Anche Pizzo tra i Comuni che hanno partecipato all'assemblea straordinaria dell'Anci contro nuove imposte e caos legislativo

«I Comuni non possono essere ridotti a esattori dello Stato, che aumenta la pressione fiscale riducendo l'autonomia degli Enti locali. È per impedire questo che siamo qui oggi».
Così il sindaco di Pizzo, Gianluca Callipo, ha commentato la sua partecipazione all'assemblea straordinaria dell'Anci, tenutasi oggi a Roma, nel Teatro Quirino, dove i primi cittadini di tutta Italia si sono dati appuntamento per ribadire le "rilevanti e strategiche questioni" - come ha scritto nella lettera di convocazione il presidente Piero Fassino - sulle quali i Comuni chiedono maggiore attenzione da parte di Governo e Parlamento.
«È stata una riunione operativa, basata su proposte concrete, ma ha avuto anche un rilevante significato di protesta, perché ha visto uniti tutti i sindaci contro una deriva legislativa che sta danneggiando enormemente l'autonomia amministrativa e finanziaria dei Comuni, costretti a fronteggiare il crescente disagio di 
imprese e cittadini, stritolati dalle nuove tasse statali, che vengono però camuffate da imposte comunali - ha spiegato Callipo -. Le Amministrazioni locali, ovviamente obbligate ad applicare la legge, non hanno la possibilità di ridurre la pressione fiscale e si ritrovano a essere meri esattori dello Stato».
È il caso della Tares, il tributo che ha preso il posto della vecchia Tarsu.
«Sulla questione sono stato estremamente chiaro - ha continuato Callipo - denunciando pubblicamente l'iniquità di questa tassa, calcolata secondo parametri di legge che non tengono conto della reale capacità contributiva dei cittadini. A farne le spese sono soprattutto le famiglie numerose e le aziende che appartengono a precise categorie commerciali, così come previsto da Decreto Ronchi. Come Comune di Pizzo abbiamo potuto soltanto applicare una riduzione del 20 per cento ai nuclei familiari formati da almeno 5 persone e applicare le tariffe minime alle imprese più colpite dagli aumenti rispetto alla Tarsu. Ma questo scarsissimo margine di manovra non è sufficiente per salvaguardare l'autonomia degli Enti locali, riconosciuta e tutelata dalla Costituzione».

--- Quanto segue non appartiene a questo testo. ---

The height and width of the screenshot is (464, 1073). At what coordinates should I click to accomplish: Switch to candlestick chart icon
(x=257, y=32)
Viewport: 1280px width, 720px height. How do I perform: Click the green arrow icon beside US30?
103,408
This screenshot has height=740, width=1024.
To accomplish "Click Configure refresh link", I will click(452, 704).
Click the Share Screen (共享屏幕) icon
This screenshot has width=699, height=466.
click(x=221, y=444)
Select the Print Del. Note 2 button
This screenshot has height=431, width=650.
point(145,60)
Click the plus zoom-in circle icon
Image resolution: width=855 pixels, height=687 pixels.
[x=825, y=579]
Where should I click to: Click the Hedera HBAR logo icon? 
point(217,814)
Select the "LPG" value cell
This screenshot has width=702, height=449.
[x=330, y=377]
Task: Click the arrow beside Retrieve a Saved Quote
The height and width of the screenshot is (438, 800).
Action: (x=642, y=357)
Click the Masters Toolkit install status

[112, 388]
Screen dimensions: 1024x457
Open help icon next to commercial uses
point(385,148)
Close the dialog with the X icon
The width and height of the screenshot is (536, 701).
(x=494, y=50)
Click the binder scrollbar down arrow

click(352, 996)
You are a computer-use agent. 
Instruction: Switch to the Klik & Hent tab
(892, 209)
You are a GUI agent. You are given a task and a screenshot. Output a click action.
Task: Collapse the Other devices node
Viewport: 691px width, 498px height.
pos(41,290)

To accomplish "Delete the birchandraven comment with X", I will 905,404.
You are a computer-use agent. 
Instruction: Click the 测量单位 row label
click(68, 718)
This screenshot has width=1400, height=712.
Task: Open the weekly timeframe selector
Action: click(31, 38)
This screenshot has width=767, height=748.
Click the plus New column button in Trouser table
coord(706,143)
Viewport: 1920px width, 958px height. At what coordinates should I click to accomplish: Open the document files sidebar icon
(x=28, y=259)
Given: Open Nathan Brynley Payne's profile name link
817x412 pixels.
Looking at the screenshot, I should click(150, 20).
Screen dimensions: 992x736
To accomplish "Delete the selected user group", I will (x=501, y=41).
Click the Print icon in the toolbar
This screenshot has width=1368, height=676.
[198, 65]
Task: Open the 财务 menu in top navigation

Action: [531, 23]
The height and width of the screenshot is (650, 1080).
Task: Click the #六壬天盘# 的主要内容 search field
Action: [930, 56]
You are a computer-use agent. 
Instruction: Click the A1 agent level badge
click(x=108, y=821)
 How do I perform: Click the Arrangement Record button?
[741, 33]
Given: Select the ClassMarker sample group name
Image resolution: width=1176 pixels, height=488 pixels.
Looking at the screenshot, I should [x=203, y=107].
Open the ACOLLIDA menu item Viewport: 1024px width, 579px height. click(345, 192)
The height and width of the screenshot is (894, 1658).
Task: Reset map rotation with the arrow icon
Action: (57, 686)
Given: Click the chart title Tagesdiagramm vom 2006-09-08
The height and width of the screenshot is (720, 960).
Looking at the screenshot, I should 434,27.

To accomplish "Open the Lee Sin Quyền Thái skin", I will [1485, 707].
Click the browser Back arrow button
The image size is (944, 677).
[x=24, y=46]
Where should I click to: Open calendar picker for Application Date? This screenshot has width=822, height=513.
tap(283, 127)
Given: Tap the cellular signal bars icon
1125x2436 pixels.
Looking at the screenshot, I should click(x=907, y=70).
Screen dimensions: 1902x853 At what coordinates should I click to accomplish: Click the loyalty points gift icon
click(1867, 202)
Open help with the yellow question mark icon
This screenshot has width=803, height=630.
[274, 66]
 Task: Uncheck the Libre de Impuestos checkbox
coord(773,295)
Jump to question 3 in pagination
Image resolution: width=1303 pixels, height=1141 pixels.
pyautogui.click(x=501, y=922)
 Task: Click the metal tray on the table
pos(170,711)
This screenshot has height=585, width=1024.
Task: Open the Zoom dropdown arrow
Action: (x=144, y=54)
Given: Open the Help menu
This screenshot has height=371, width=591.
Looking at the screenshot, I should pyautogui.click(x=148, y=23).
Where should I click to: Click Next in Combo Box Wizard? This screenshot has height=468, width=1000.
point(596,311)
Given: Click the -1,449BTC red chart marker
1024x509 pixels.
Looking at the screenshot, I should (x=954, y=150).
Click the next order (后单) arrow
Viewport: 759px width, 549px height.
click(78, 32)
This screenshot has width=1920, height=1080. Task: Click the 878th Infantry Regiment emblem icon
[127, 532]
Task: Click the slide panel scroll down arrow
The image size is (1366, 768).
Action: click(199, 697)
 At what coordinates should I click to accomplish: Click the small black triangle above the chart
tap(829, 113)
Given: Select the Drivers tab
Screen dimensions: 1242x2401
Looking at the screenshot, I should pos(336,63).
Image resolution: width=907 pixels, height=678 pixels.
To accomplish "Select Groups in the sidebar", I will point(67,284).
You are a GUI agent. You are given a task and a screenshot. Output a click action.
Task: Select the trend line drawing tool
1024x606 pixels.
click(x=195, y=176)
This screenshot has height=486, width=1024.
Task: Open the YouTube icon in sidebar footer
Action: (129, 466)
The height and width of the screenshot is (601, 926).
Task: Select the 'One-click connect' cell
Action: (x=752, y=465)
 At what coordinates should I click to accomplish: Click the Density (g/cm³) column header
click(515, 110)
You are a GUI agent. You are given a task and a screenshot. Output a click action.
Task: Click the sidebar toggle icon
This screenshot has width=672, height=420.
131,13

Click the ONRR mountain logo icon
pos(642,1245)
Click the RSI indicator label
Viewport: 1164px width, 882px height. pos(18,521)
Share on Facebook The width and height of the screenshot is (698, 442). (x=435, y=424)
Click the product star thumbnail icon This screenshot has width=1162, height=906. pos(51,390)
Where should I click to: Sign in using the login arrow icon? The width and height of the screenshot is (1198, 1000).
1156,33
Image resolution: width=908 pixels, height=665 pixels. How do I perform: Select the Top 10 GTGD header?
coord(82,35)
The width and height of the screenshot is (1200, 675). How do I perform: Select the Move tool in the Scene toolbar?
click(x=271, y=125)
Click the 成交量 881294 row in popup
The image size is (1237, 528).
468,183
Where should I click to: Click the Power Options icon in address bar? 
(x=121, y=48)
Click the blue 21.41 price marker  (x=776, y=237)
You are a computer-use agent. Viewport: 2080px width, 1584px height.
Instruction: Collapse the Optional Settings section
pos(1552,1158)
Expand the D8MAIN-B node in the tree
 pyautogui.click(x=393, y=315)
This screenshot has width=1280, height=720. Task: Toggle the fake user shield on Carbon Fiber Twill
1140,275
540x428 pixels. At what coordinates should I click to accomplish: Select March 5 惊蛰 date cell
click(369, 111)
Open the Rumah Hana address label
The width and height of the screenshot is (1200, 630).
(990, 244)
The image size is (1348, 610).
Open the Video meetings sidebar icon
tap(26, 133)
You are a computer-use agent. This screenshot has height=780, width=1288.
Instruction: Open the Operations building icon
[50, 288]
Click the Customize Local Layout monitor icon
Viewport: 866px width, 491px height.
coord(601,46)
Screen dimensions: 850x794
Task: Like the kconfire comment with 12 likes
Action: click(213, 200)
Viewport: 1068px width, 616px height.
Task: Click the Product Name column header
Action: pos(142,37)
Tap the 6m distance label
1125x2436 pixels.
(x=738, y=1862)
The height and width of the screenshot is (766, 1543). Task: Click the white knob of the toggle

Oggetto della riunione Anci è stato anche il caos legislativo, che ha dominato negli ultimi anni la materia contabile.
«Chiediamo regole e tempi certi, che ci consentano di redigere correttamente e tempestivamente i bilanci, dai quali dipende lo svolgimento delle nostre funzioni istituzionali - ha concluso il primo cittadino di Pizzo -. Invece, le norme a cui ci dobbiamo attenere vengono continuamente modificate, costringendoci a variare innumerevoli volte gli strumenti contabili prima dell'approvazione definitiva. Questa confusione normativa è estremamente deleteria, perché rallenta il lavoro dei Comuni, impedisce una programmazione efficace e aumenta in maniera esponenziale la possibilità di errori. Conseguenze che, alla fine, si ripercuotono negativamente sui cittadini e sui servizi che dobbiamo garantire. Un Paese che aspira a essere moderno ed efficiente non può continuare a esprimere, in una materia così delicata e tecnica come la gestione finanziaria e contabile, una tale livello di approssimazione e incertezza».